No dog owner wants to see fleas. However, if you feel that fleas are just annoying, think again. Fleas pose a significant health risk to dogs and other animals, including humans. These tiny external parasites feed on the blood of mammals, and their bites can lead to several health issues.
When it comes to fleas, prevention is the the best method. However, when fleas are detected, swift action will help prevent a major infestation. Fortunately, in this day and age, even a major infestation can be dealt with.

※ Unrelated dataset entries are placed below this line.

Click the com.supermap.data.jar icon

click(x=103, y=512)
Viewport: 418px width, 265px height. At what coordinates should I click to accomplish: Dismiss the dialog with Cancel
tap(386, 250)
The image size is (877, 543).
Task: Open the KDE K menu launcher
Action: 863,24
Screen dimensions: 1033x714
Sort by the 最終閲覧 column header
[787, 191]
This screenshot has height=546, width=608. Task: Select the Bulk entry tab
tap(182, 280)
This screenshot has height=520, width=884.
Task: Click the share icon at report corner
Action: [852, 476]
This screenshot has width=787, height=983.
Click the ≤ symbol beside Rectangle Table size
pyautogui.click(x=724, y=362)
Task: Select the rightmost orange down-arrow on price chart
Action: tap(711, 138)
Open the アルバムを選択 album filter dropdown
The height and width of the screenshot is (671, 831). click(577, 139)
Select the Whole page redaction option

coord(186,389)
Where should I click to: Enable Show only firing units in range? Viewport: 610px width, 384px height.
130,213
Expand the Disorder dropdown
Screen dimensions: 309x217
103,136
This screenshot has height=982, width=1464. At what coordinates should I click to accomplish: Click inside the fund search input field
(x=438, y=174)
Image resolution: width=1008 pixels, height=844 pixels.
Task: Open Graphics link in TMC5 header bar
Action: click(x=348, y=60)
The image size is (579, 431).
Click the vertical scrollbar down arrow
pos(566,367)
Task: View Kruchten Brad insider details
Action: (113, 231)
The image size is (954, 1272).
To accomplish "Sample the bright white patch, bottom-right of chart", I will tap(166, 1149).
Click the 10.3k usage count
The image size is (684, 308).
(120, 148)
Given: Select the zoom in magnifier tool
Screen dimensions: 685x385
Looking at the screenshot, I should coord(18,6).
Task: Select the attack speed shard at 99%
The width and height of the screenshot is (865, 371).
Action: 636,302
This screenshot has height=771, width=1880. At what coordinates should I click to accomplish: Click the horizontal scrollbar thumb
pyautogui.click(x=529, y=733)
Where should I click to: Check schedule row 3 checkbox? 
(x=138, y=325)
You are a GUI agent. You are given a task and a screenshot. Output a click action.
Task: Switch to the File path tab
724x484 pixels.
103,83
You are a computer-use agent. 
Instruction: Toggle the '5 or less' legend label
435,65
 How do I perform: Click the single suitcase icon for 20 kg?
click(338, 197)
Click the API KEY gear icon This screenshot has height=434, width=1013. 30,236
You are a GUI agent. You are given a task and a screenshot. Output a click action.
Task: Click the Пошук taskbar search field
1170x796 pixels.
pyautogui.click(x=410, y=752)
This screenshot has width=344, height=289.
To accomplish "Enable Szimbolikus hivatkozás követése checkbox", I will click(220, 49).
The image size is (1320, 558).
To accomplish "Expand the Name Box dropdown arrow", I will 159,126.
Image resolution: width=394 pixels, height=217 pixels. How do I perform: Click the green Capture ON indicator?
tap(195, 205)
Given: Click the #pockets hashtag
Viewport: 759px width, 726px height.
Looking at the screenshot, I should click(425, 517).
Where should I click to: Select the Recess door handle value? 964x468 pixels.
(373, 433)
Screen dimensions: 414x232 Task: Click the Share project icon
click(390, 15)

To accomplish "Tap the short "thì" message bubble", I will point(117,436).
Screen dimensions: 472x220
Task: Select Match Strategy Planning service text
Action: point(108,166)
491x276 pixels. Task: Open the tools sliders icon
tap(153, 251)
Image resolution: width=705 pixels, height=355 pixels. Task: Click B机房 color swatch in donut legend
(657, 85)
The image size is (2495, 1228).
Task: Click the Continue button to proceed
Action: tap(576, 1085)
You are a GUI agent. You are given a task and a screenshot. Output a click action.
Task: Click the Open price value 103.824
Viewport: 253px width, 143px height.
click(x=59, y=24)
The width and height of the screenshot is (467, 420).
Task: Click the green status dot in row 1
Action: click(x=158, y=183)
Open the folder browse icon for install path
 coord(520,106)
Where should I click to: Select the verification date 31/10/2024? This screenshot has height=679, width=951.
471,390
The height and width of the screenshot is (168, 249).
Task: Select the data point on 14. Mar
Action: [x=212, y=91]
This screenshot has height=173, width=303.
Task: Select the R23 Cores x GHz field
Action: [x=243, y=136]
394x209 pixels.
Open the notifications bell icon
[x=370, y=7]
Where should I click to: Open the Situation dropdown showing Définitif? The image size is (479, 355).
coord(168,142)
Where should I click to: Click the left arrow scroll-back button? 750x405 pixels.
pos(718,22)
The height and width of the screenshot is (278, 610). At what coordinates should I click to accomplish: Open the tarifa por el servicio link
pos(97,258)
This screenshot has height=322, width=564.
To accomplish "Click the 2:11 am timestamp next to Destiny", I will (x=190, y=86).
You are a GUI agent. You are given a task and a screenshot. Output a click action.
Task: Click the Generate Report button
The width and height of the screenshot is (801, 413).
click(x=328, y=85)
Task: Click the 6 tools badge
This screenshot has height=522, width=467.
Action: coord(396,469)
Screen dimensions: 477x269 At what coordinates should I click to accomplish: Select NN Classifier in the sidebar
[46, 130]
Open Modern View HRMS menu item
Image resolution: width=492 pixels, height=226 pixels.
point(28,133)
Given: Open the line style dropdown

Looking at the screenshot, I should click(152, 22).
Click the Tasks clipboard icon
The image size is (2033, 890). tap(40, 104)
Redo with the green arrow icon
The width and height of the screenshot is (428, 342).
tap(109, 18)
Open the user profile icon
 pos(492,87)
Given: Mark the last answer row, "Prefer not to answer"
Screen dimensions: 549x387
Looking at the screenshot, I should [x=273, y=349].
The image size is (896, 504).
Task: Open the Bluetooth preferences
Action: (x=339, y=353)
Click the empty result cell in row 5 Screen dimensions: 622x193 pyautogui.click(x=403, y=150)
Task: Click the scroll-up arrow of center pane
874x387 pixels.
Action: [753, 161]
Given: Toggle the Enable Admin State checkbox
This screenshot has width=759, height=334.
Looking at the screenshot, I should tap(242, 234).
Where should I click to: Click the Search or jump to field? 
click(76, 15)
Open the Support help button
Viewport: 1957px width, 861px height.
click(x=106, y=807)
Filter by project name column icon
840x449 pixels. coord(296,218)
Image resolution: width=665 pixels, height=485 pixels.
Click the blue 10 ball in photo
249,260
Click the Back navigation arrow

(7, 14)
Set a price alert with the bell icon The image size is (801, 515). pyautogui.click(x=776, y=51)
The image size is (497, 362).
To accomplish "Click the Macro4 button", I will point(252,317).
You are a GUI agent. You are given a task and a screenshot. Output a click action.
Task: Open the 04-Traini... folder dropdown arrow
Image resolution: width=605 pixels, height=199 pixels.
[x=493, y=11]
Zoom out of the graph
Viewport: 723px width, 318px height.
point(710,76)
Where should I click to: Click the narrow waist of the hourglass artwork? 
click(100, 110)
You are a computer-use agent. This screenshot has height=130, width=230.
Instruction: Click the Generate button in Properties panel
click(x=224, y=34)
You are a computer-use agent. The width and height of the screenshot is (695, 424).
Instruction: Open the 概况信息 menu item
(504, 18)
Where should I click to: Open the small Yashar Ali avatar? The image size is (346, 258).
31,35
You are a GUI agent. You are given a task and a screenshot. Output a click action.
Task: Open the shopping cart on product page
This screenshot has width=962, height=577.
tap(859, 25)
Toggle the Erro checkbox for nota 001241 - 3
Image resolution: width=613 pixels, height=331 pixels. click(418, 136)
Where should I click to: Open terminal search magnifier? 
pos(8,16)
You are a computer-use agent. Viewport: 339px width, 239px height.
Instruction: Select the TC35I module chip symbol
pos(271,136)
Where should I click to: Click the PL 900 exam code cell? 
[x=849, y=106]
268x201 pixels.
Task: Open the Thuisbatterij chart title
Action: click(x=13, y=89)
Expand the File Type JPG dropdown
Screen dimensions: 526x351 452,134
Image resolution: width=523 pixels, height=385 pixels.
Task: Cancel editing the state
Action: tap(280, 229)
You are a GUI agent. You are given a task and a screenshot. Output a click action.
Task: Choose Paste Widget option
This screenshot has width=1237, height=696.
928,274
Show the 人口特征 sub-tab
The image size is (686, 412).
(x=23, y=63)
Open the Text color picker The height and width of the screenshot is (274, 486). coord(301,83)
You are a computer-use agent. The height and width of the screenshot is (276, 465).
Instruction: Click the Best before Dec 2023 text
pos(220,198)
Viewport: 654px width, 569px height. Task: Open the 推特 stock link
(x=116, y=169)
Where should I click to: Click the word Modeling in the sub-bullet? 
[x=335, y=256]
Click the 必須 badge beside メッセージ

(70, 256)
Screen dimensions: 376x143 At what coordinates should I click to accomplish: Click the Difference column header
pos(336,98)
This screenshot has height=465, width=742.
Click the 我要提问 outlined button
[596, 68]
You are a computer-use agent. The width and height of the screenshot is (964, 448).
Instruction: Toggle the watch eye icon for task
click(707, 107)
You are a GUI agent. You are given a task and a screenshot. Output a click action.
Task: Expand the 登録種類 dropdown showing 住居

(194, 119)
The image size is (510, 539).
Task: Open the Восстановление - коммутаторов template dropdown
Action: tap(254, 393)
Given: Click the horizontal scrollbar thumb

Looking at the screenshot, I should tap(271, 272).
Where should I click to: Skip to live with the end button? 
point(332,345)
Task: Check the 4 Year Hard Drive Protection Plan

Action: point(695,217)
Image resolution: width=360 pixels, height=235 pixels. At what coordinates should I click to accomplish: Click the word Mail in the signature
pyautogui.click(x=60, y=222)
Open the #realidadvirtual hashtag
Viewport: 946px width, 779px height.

Flea prevention is seen in many forms. Some are only available with a prescription, while others come over-the-counter. Some flea prevention products also include heartworm prevention and protection from intestinal parasites. Many owners prefer to give one of the "all-in-one" products because they are easier to keep track of and ultimately less expensive. This list can help you tell the differences among the various product types. However, be aware that there are always new products coming on the market. Before you make a final decision, be sure to talk to your vet about the best options for you and your pet.
Oral Flea Prevention
Oral flea prevention/treatment typically comes in the form of a tablet. It may or may not be chewable (flavored). The pill releases a chemical into the dog's bloodstream that affects the flea after it bites the dog. Some drugs (like Program and Sentinel) simply cause the flea to become sterilized. Others actually kill the flea (like Comfortis, Trifexis and Capstar). These products are typically given once a month, with the exception of Capstar (which only lasts 24-48 hours). Most oral forms of flea prevention are available by prescription only. No more than one type of oral treatment should be used at the same time. However, certain oral treatments can sometimes be used in conjunction with a topical treatment.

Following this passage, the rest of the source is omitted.